(THE TASK)
Reproduce the lines of the material below, from the line that contains "You are a computer-use agent. The" through the end of the material, inclusive, and leave the pictures out of your answer.

[Extracted data entries]
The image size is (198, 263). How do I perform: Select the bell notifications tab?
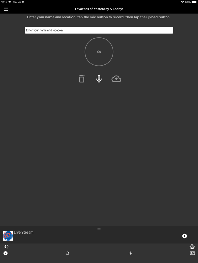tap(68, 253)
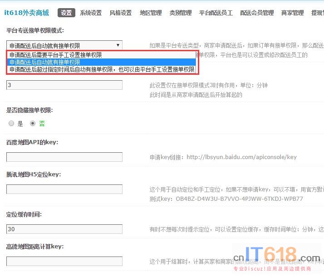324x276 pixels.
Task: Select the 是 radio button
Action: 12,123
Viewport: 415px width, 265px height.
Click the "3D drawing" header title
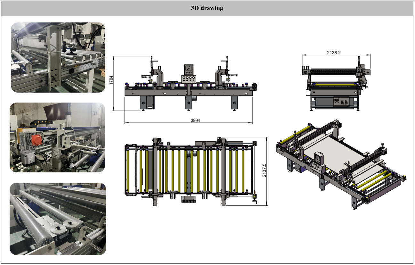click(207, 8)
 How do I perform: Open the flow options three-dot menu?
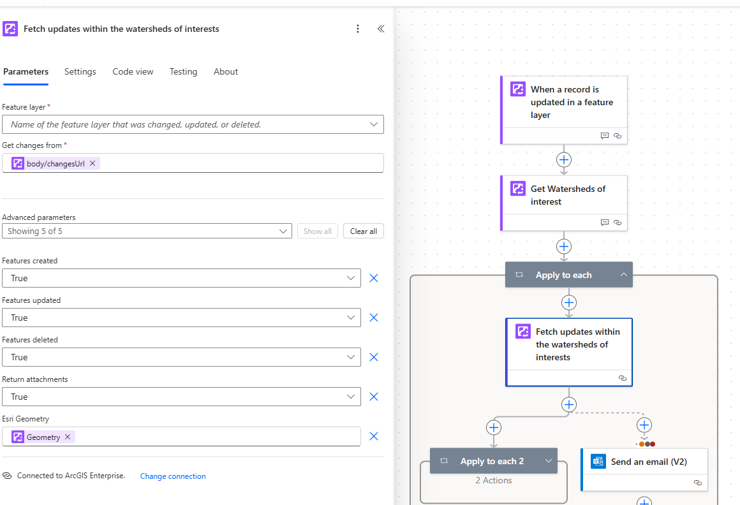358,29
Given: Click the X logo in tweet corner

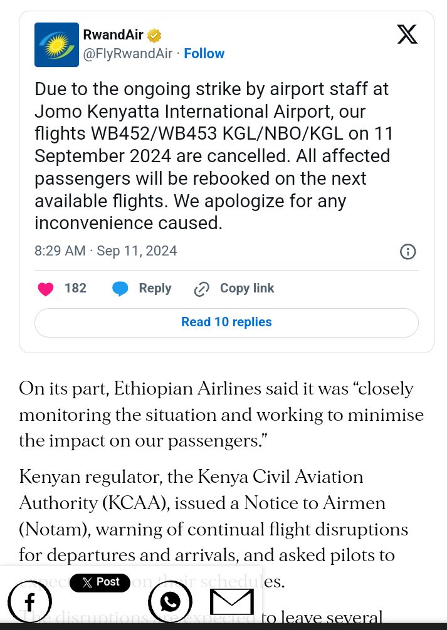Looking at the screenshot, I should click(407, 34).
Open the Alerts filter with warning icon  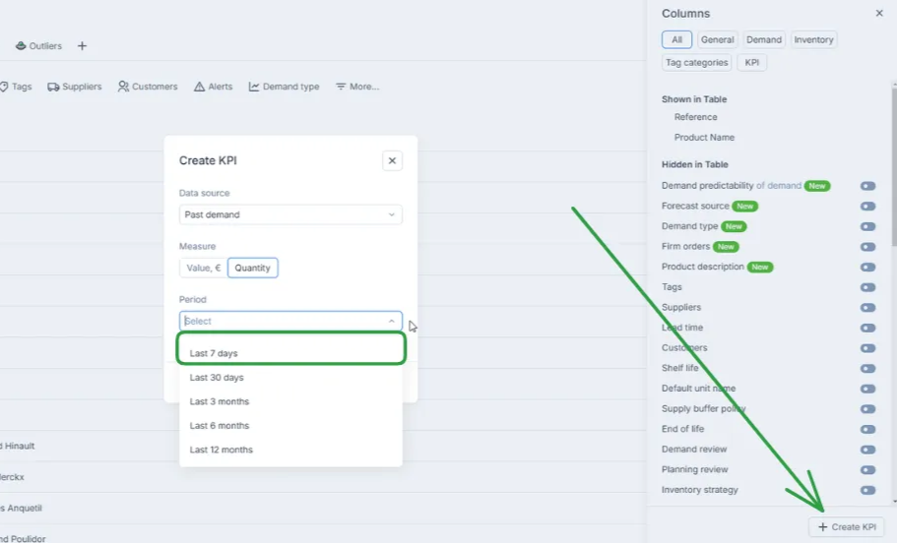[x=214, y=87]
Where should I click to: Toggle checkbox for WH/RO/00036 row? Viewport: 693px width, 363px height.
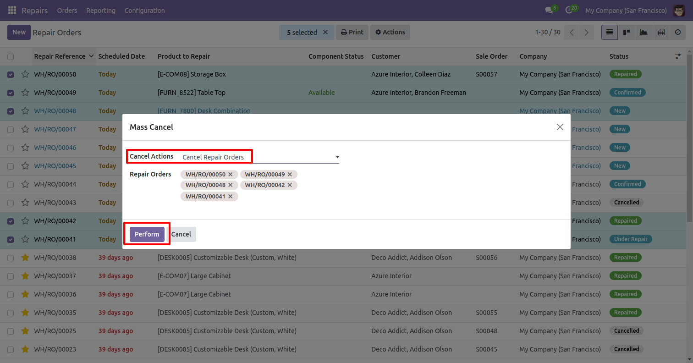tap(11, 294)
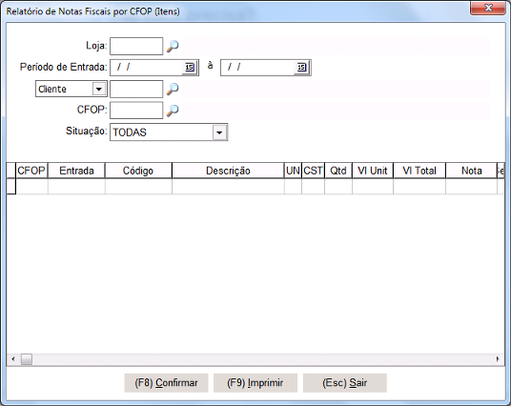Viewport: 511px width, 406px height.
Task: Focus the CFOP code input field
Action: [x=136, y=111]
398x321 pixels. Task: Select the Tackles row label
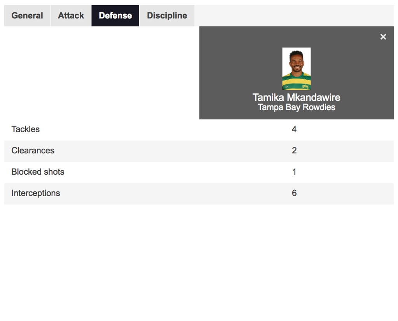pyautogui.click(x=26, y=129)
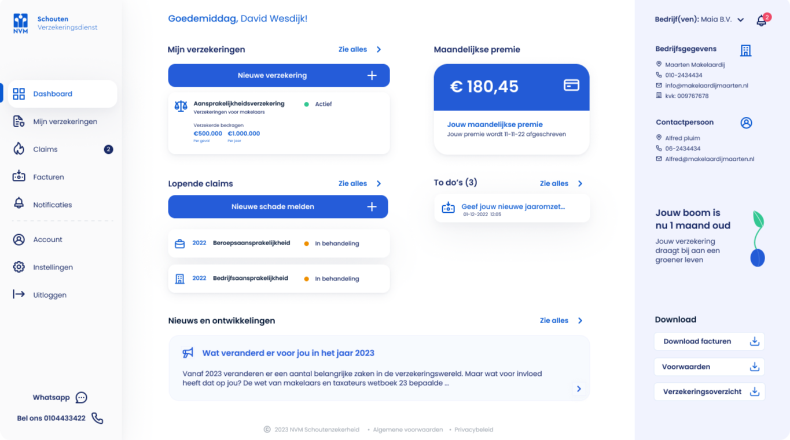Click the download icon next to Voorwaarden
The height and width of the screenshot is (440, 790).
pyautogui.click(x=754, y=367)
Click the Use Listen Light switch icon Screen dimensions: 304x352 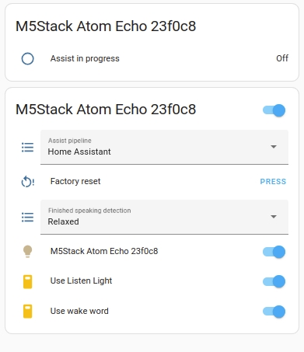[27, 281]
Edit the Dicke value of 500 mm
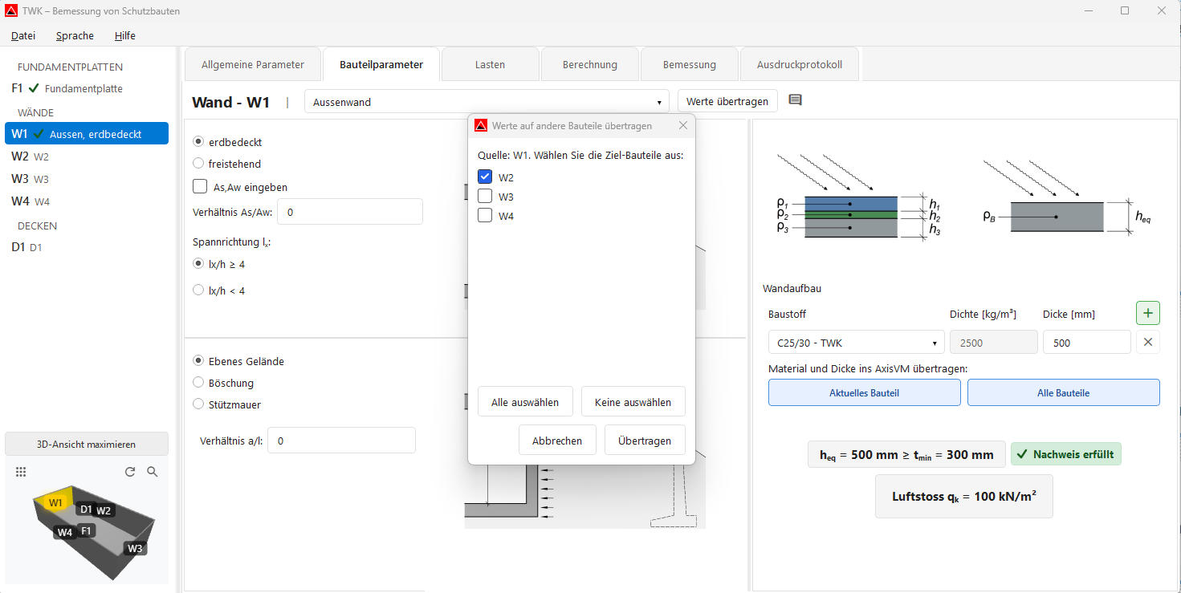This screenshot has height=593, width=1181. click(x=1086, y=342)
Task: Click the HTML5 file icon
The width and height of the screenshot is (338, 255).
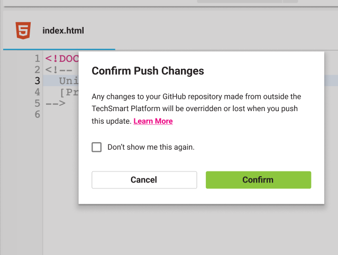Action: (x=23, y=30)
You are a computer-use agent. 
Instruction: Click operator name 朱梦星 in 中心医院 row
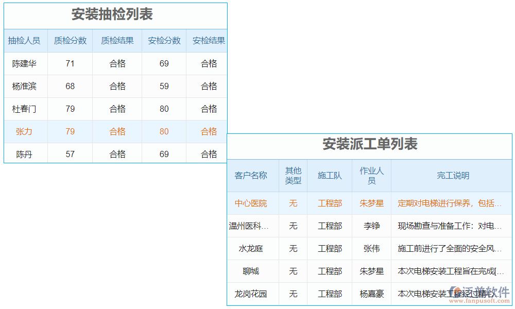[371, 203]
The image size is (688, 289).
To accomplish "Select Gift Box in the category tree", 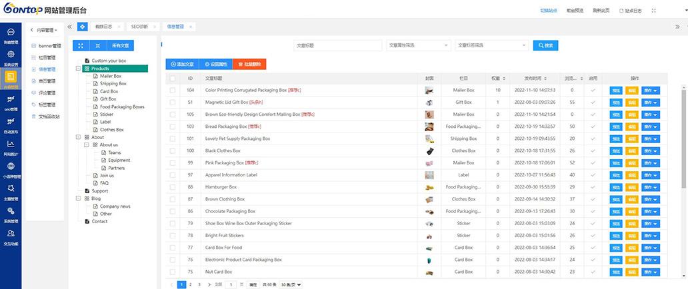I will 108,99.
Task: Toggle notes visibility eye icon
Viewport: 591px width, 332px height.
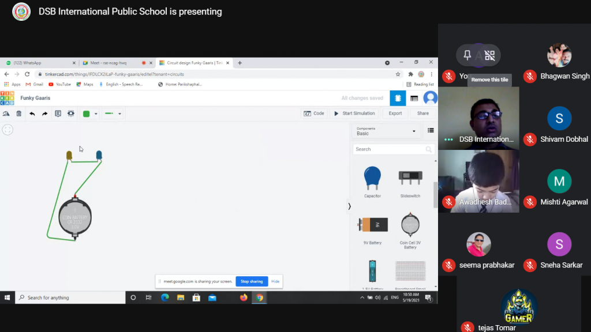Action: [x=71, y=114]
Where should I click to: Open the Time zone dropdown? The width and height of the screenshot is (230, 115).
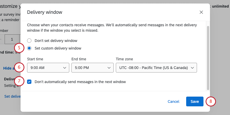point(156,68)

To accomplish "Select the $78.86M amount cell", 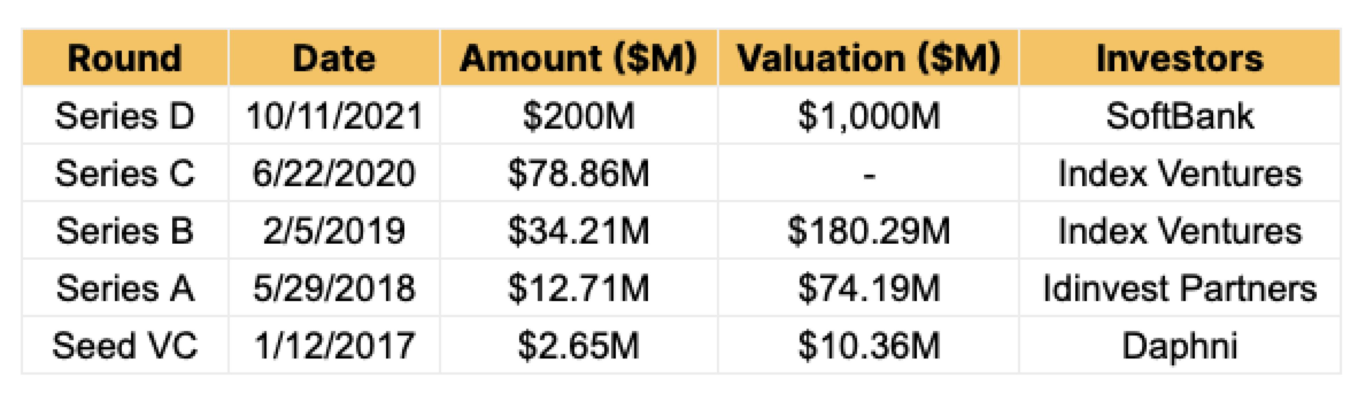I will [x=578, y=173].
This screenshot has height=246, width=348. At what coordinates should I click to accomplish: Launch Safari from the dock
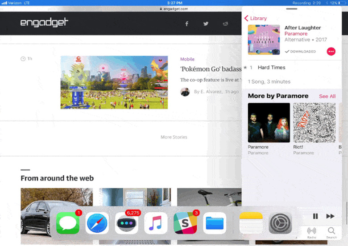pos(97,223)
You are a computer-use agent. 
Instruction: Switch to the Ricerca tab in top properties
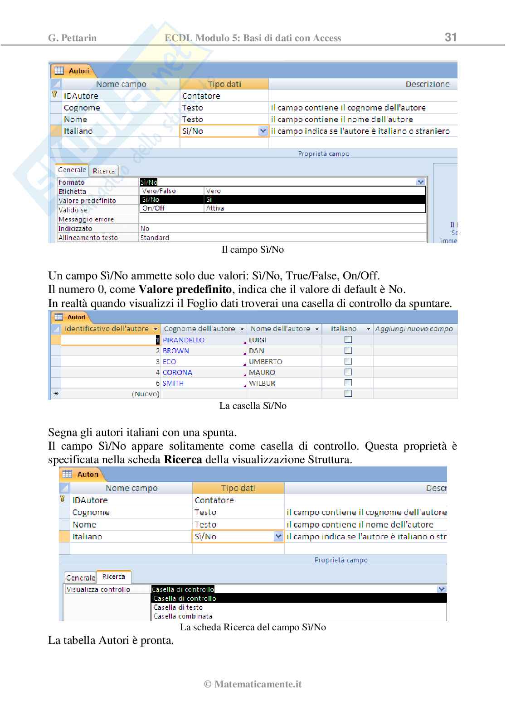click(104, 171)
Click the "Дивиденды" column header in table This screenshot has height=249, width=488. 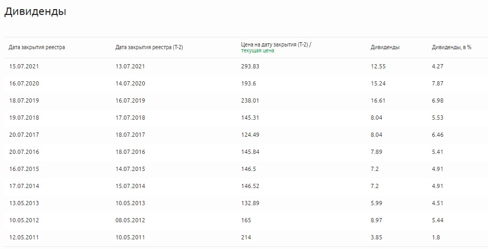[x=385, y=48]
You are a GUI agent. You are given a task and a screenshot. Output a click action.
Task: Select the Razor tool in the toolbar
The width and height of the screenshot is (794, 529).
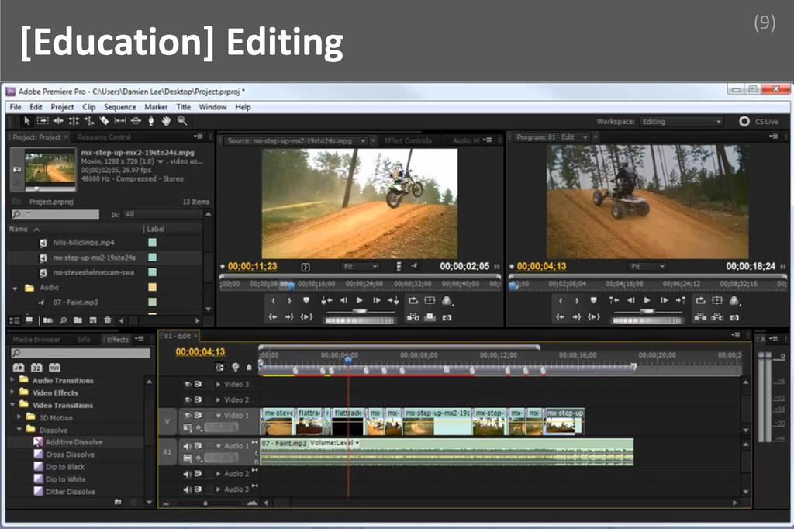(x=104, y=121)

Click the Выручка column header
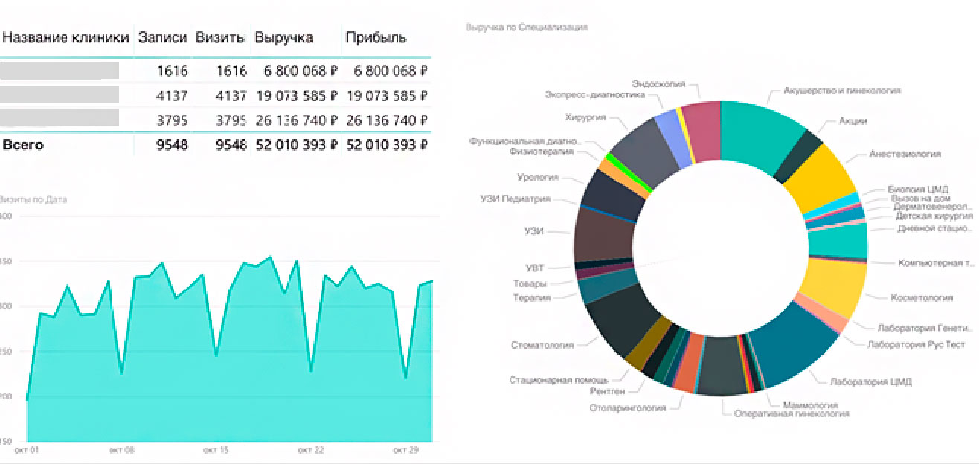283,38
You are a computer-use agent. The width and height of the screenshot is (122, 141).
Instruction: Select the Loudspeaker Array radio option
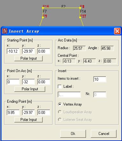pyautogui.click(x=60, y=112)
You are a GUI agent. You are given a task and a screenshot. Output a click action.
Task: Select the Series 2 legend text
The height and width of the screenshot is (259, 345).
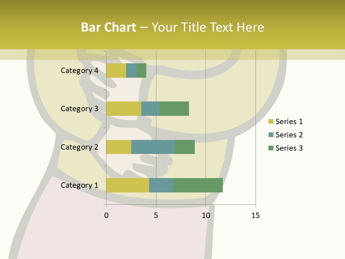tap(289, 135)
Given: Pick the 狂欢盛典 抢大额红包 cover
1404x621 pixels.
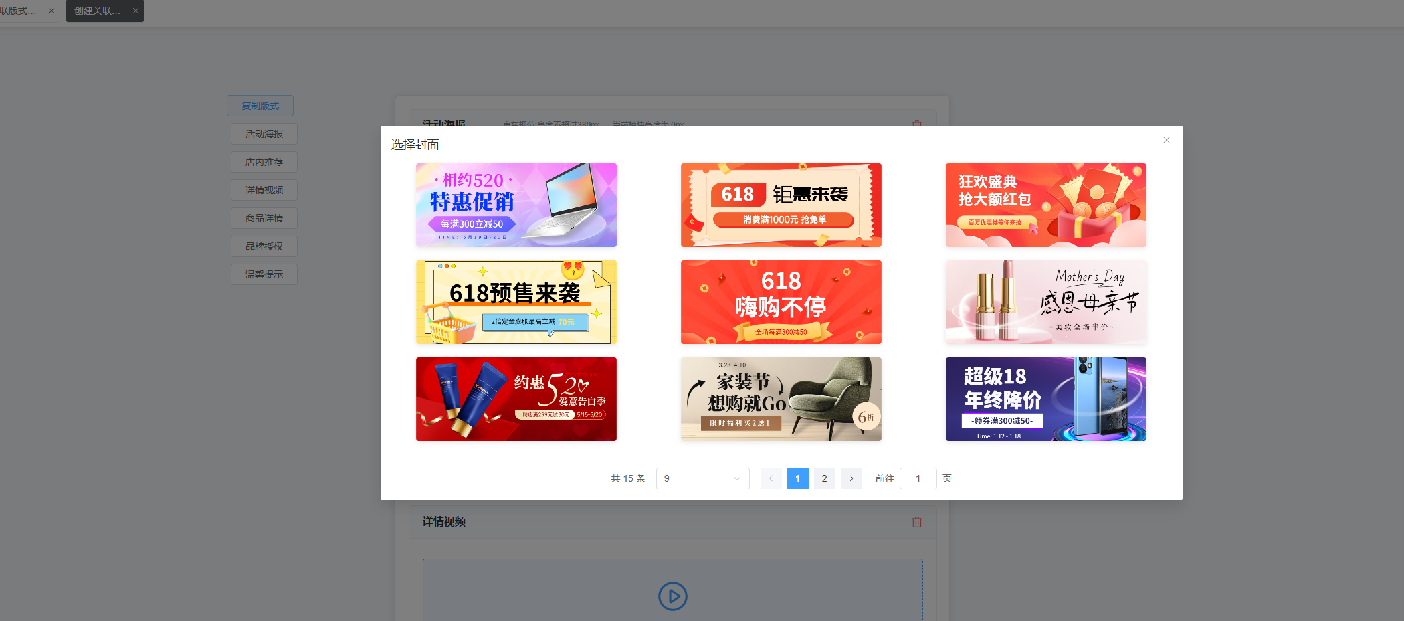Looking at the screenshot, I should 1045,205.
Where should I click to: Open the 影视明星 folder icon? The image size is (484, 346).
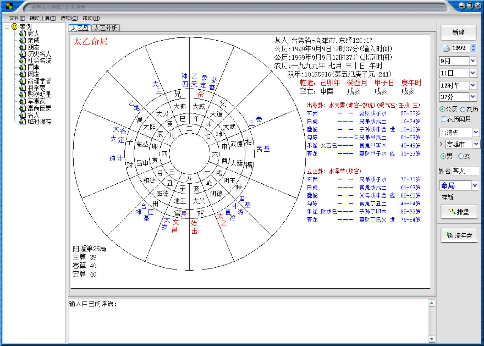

(TASK SOLUTION)
You are a computer-use agent. The width and height of the screenshot is (122, 141).
Instruction: Select the Loudspeaker Array radio option
pyautogui.click(x=60, y=112)
You are a GUI agent. You are given a task and a screenshot. Output a click action.
Task: Select the Series 2 legend text
The height and width of the screenshot is (259, 345).
tap(289, 135)
Given: Pick the 狂欢盛典 抢大额红包 cover
1404x621 pixels.
Looking at the screenshot, I should 1045,205.
Where should I click to: Open the 影视明星 folder icon? The image size is (484, 346).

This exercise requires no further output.